### THE INPUT
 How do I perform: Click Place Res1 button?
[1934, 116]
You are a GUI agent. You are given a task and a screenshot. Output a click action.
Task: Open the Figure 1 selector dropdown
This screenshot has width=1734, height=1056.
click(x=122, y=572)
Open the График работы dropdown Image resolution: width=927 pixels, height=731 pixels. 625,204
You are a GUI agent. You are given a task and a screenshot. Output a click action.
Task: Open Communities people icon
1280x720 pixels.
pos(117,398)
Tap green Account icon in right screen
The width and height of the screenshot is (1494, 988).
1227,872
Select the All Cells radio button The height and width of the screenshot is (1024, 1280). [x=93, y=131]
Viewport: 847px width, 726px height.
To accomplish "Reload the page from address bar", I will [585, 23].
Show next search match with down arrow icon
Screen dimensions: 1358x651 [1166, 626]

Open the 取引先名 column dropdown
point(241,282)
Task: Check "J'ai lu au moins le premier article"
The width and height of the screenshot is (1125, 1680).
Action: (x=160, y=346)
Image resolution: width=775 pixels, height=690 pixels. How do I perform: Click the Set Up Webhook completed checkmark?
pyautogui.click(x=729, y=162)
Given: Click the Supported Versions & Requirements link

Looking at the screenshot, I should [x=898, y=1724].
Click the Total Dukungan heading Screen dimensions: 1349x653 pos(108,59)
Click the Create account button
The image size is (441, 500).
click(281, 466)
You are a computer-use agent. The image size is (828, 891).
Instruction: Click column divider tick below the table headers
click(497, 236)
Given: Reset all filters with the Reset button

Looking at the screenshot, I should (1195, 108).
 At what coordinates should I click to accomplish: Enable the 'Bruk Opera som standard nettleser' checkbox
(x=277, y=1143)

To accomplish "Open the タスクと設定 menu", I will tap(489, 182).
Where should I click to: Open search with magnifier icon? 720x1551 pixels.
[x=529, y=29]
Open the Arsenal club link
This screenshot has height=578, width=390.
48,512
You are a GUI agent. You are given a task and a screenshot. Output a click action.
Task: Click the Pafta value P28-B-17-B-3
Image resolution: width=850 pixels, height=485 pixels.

### WHAT YOU SHOULD DO
Please write out the whole listing exactly as given.

### RESULT OF THE TASK
 How do I perform: Click Place Res1 button?
[1934, 116]
You are a GUI agent. You are given a task and a screenshot. Output a click action.
Task: Open the Figure 1 selector dropdown
This screenshot has width=1734, height=1056.
click(x=122, y=572)
Open the График работы dropdown Image resolution: width=927 pixels, height=731 pixels. 625,204
You are a GUI agent. You are given a task and a screenshot. Output a click action.
Task: Open Communities people icon
1280x720 pixels.
pos(117,398)
Tap green Account icon in right screen
The width and height of the screenshot is (1494, 988).
1227,872
Select the All Cells radio button The height and width of the screenshot is (1024, 1280). [x=93, y=131]
Viewport: 847px width, 726px height.
To accomplish "Reload the page from address bar", I will [585, 23].
Show next search match with down arrow icon
Screen dimensions: 1358x651 [1166, 626]

Open the 取引先名 column dropdown
point(241,282)
Task: Check "J'ai lu au moins le premier article"
The width and height of the screenshot is (1125, 1680).
Action: (x=160, y=346)
Image resolution: width=775 pixels, height=690 pixels. How do I perform: Click the Set Up Webhook completed checkmark?
pyautogui.click(x=729, y=162)
Given: Click the Supported Versions & Requirements link

Looking at the screenshot, I should [x=898, y=1724].
Click the Total Dukungan heading Screen dimensions: 1349x653 pos(108,59)
Click the Create account button
The image size is (441, 500).
click(281, 466)
You are a computer-use agent. The image size is (828, 891).
Instruction: Click column divider tick below the table headers
click(497, 236)
Given: Reset all filters with the Reset button

Looking at the screenshot, I should (1195, 108).
 At what coordinates should I click to accomplish: Enable the 'Bruk Opera som standard nettleser' checkbox
(x=277, y=1143)

To accomplish "Open the タスクと設定 menu", I will tap(489, 182).
Where should I click to: Open search with magnifier icon? 720x1551 pixels.
[x=529, y=29]
Open the Arsenal club link
This screenshot has height=578, width=390.
48,512
You are a GUI agent. You are given a task and a screenshot. Output a click action.
Task: Click the Pafta value P28-B-17-B-3
Image resolution: width=850 pixels, height=485 pixels.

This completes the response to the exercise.